Today, I got into a nice twitter discussion with former colleague and NLPer extraordinaire (even when he hates on algorithms) Hal Daumé. Here's what he said:
one consistent msg I heard re ethics/policy today is that even though no one really knows the right answer, the question is how to move fwd— Hal Daumé III (@haldaume3) October 19, 2016
To which I replied:akin to "perfect is the enemy of the good", but I think different because we don't even know how to measure "perfect" :)— Hal Daumé III (@haldaume3) October 19, 2016
It seemed to be worth fleshing this out a little.@haldaume3 right. I think of this as a partial order rather than total. Measure better along chains and argue between maximal elements— Suresh Venkat (@geomblog) October 19, 2016
In the work we've been doing in algorithmic fairness, one of the trickiest issues has been attempting to mathematically capture the different (and very slippery) notions of fairness, bias, and nondiscrimination that are used in common parlance and in the more technical literature on the subject. As Hal noted in his tweet above, these are very difficult problems for which no one really has the right answer.
How then does one make forward progress? In my view, framing is an essential part of the discussion, and one that we tend not to consider very explicitly in computer science. That is to say, deciding how to ask the question has much more impact on forward progress than the specific nature of the solutions.
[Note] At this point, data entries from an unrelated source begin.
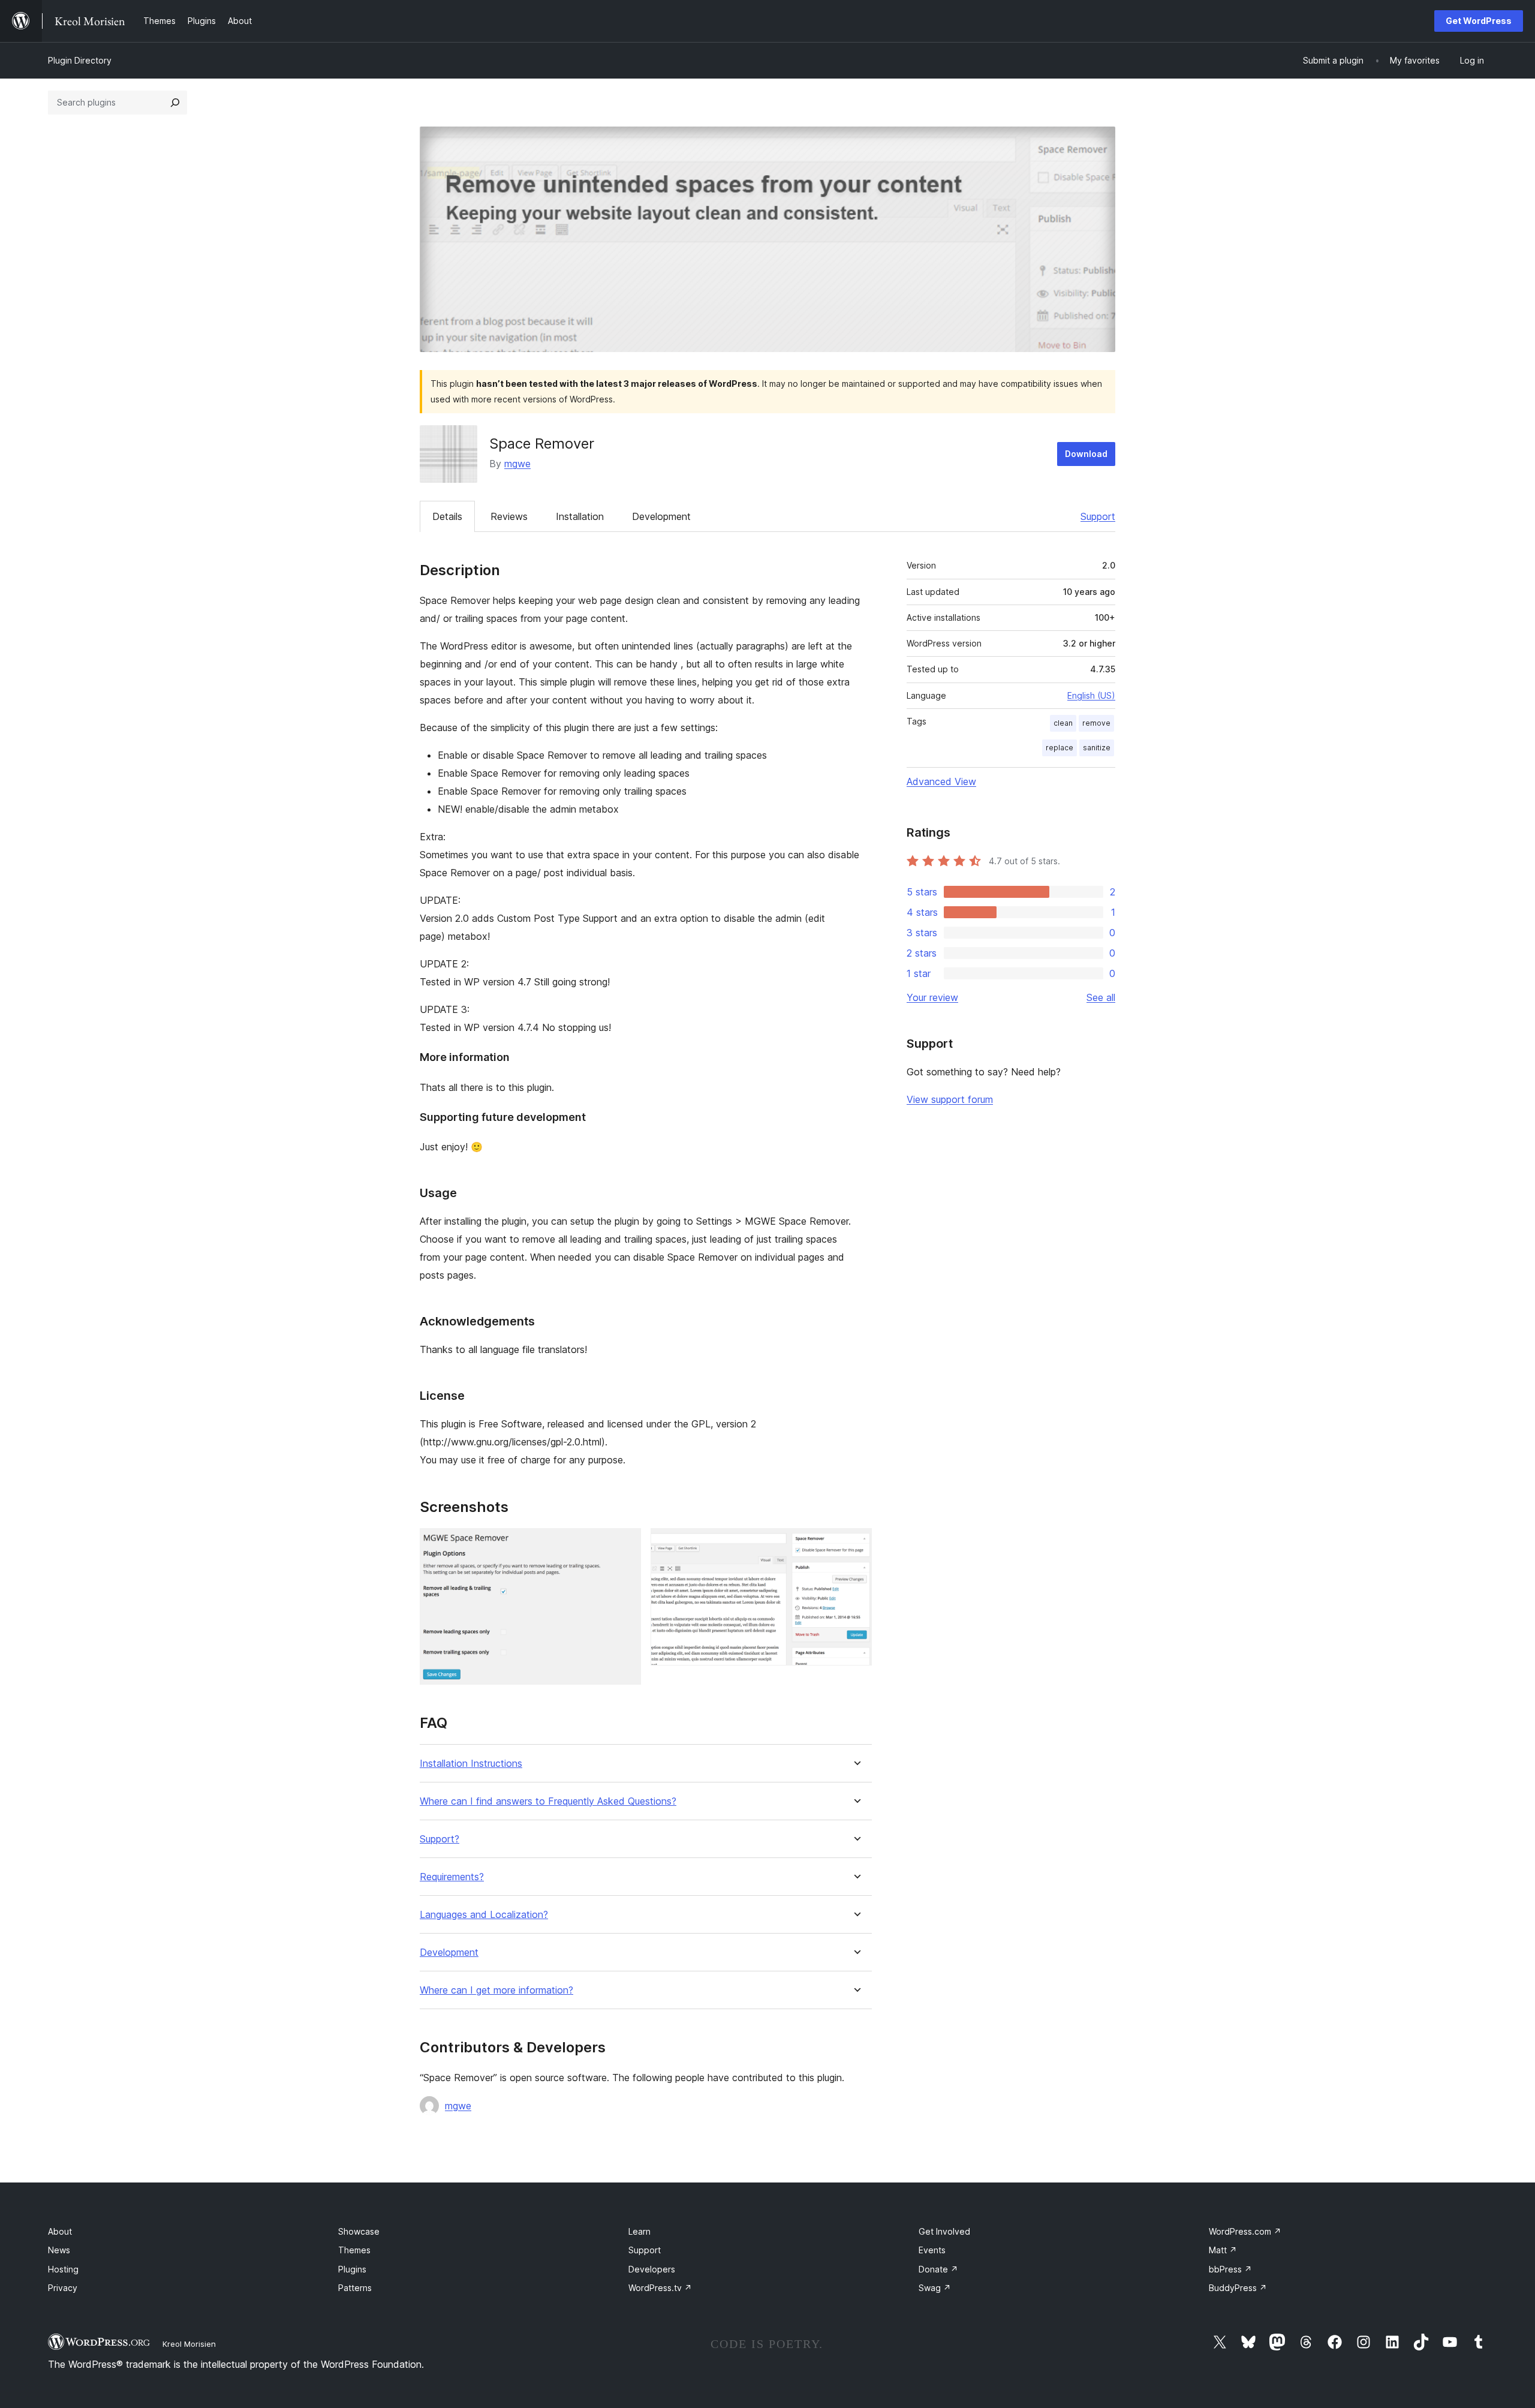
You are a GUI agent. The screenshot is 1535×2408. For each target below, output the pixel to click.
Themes (354, 2250)
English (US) (1091, 695)
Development (661, 516)
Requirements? (452, 1877)
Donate (938, 2269)
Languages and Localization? (484, 1914)
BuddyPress (1238, 2288)
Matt (1223, 2250)
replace (1059, 747)
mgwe (517, 464)
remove (1096, 723)
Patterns (355, 2288)
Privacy (62, 2288)
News (59, 2250)
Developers (651, 2269)
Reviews (509, 516)
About (60, 2231)
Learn (639, 2231)
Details (447, 516)
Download (1086, 454)
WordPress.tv (660, 2288)
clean (1063, 723)
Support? (439, 1839)
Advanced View (941, 781)
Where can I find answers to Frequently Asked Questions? (548, 1801)
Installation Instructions (471, 1763)
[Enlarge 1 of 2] (625, 1544)
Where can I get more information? (496, 1990)
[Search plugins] (175, 103)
This is not news if you look at politics, the law, policy discussions or the social sciences in general. But it matters a great deal as CS starts dealing with these issues because the choices we make in how to pose questions change the kinds of progress we hope to make. (while I realize that "questions matter, not solutions" is one of the oldest tropes in all of research, modeling issues like ethics and fairness requires a whole other dimension of framing -- see this nifty reframing of the editorial role of Facebook for example)
Specifically, I think of these problems as points in a partial order. It's relatively easy to talk about progress along a chain: that's what CS is really good at. But it's important to realize that we're living in a partial order, and that when we argue about different approaches, we might actually be arguing about fundamentally different and incomparable issues.
So then what happen when we reach different maximal elements (or imagine ideal maximal elements)? That's where the arguments center around beliefs, axioms and worldviews (not surprisingly, that's how we're thinking about fairness). But then the arguments are of a different nature altogether, and realizing that is very important. It's no longer an issue of what running time, what approximation ratio, what generalization bound you can get, but rather what aspects you're trying to capture and what you're leaving out.
So while it might seem that the problems we face in the larger realm of algorithms and ethics are irreducibly complex (they are) there's value in understanding and creating a partial order of formulations and making progress along different chains, while also arguing about the maximal elements.
Coda:
One day, when I have nothing to do (ha!) I might attempt to write down some thoughts on how to model ill-structured problems mathematically. And it's not just about algorithmic fairness -- although that tests my skills royally. Any kind of mathematical modeling requires certain skills that we don't learn when we learn to solve crisply defined problems.
For example, one aphorism I found myself spouting some weeks ago was
Model narrowly; solve broadly.This was in the context of a discussion I was having with my undergraduate student about a problem we're trying to formalize. She had a nice model for it, but it was very general, and I worried that it was capturing too much and the essential nature of the problem wasn't coming through. Of course when it comes time to solve a problem though, using general hammers is a good place to start (and sometimes finish!).